Exercise directions: Set out every line of the material below as a JSON list of strings, one string per line, skipping blank lines.

-- Start of Source data --

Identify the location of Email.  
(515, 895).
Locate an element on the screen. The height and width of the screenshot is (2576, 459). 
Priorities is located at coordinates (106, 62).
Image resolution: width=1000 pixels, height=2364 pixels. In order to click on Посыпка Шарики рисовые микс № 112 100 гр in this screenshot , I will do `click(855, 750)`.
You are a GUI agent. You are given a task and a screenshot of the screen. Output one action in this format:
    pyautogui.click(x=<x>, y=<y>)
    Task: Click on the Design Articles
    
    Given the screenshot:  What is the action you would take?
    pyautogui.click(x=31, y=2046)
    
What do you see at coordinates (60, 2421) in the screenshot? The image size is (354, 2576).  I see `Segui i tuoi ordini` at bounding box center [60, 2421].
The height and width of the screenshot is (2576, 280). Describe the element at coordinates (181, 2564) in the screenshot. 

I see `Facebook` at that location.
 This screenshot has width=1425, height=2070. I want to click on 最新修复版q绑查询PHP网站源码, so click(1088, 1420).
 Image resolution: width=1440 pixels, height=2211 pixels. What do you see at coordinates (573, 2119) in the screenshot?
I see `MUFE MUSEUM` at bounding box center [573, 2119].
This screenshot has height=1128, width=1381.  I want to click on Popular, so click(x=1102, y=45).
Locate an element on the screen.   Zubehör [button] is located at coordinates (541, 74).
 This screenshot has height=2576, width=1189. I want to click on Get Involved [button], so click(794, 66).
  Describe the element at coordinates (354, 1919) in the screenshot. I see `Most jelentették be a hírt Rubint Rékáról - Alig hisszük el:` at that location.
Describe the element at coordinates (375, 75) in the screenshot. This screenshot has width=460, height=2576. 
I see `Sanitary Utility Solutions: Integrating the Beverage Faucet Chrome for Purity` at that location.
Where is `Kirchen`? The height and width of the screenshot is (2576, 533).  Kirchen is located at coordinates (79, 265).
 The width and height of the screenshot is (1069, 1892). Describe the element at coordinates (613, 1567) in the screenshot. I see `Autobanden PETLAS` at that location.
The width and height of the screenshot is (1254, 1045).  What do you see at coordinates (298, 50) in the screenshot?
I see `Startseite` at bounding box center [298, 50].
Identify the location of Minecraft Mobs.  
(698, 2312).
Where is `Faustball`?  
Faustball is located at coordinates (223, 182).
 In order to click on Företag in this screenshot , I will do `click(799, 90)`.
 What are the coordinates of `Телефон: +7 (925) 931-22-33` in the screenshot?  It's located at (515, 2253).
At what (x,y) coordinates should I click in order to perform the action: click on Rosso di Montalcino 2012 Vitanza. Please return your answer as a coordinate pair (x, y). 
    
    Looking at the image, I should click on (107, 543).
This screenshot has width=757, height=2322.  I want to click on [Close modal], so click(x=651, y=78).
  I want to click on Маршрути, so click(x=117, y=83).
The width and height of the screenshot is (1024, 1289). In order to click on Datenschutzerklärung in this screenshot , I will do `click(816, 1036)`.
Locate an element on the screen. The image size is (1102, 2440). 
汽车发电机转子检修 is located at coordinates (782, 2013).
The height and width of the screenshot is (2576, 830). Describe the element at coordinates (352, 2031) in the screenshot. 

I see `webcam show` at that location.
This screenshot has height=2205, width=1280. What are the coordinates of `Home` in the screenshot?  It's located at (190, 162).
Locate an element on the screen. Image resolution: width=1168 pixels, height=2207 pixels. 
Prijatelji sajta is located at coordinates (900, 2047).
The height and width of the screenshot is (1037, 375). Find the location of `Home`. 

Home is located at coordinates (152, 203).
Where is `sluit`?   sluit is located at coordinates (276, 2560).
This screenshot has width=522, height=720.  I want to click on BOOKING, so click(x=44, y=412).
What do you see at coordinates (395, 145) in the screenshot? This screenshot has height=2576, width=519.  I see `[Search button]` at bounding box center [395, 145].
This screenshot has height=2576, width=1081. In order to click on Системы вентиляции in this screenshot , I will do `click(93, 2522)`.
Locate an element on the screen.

-- End of Source data --

Task result:
[
  "Identify the location of Email.  ",
  "(515, 895).",
  "Locate an element on the screen. The height and width of the screenshot is (2576, 459). ",
  "Priorities is located at coordinates (106, 62).",
  "Image resolution: width=1000 pixels, height=2364 pixels. In order to click on Посыпка Шарики рисовые микс № 112 100 гр in this screenshot , I will do `click(855, 750)`.",
  "You are a GUI agent. You are given a task and a screenshot of the screen. Output one action in this format:",
  "    pyautogui.click(x=<x>, y=<y>)",
  "    Task: Click on the Design Articles",
  "    Given the screenshot:  What is the action you would take?",
  "    pyautogui.click(x=31, y=2046)",
  "What do you see at coordinates (60, 2421) in the screenshot? The image size is (354, 2576).  I see `Segui i tuoi ordini` at bounding box center [60, 2421].",
  "The height and width of the screenshot is (2576, 280). Describe the element at coordinates (181, 2564) in the screenshot. ",
  "I see `Facebook` at that location.",
  " This screenshot has width=1425, height=2070. I want to click on 最新修复版q绑查询PHP网站源码, so click(1088, 1420).",
  " Image resolution: width=1440 pixels, height=2211 pixels. What do you see at coordinates (573, 2119) in the screenshot?",
  "I see `MUFE MUSEUM` at bounding box center [573, 2119].",
  "This screenshot has height=1128, width=1381.  I want to click on Popular, so click(x=1102, y=45).",
  "Locate an element on the screen.   Zubehör [button] is located at coordinates (541, 74).",
  " This screenshot has height=2576, width=1189. I want to click on Get Involved [button], so click(794, 66).",
  "  Describe the element at coordinates (354, 1919) in the screenshot. I see `Most jelentették be a hírt Rubint Rékáról - Alig hisszük el:` at that location.",
  "Describe the element at coordinates (375, 75) in the screenshot. This screenshot has width=460, height=2576. ",
  "I see `Sanitary Utility Solutions: Integrating the Beverage Faucet Chrome for Purity` at that location.",
  "Where is `Kirchen`? The height and width of the screenshot is (2576, 533).  Kirchen is located at coordinates (79, 265).",
  " The width and height of the screenshot is (1069, 1892). Describe the element at coordinates (613, 1567) in the screenshot. I see `Autobanden PETLAS` at that location.",
  "The width and height of the screenshot is (1254, 1045).  What do you see at coordinates (298, 50) in the screenshot?",
  "I see `Startseite` at bounding box center [298, 50].",
  "Identify the location of Minecraft Mobs.  ",
  "(698, 2312).",
  "Where is `Faustball`?  ",
  "Faustball is located at coordinates (223, 182).",
  " In order to click on Företag in this screenshot , I will do `click(799, 90)`.",
  " What are the coordinates of `Телефон: +7 (925) 931-22-33` in the screenshot?  It's located at (515, 2253).",
  "At what (x,y) coordinates should I click in order to perform the action: click on Rosso di Montalcino 2012 Vitanza. Please return your answer as a coordinate pair (x, y). ",
  "    Looking at the image, I should click on (107, 543).",
  "This screenshot has width=757, height=2322.  I want to click on [Close modal], so click(x=651, y=78).",
  "  I want to click on Маршрути, so click(x=117, y=83).",
  "The width and height of the screenshot is (1024, 1289). In order to click on Datenschutzerklärung in this screenshot , I will do `click(816, 1036)`.",
  "Locate an element on the screen. The image size is (1102, 2440). ",
  "汽车发电机转子检修 is located at coordinates (782, 2013).",
  "The height and width of the screenshot is (2576, 830). Describe the element at coordinates (352, 2031) in the screenshot. ",
  "I see `webcam show` at that location.",
  "This screenshot has height=2205, width=1280. What are the coordinates of `Home` in the screenshot?  It's located at (190, 162).",
  "Locate an element on the screen. Image resolution: width=1168 pixels, height=2207 pixels. ",
  "Prijatelji sajta is located at coordinates (900, 2047).",
  "The height and width of the screenshot is (1037, 375). Find the location of `Home`. ",
  "Home is located at coordinates (152, 203).",
  "Where is `sluit`?   sluit is located at coordinates (276, 2560).",
  "This screenshot has width=522, height=720.  I want to click on BOOKING, so click(x=44, y=412).",
  "What do you see at coordinates (395, 145) in the screenshot? This screenshot has height=2576, width=519.  I see `[Search button]` at bounding box center [395, 145].",
  "This screenshot has height=2576, width=1081. In order to click on Системы вентиляции in this screenshot , I will do `click(93, 2522)`.",
  "Locate an element on the screen."
]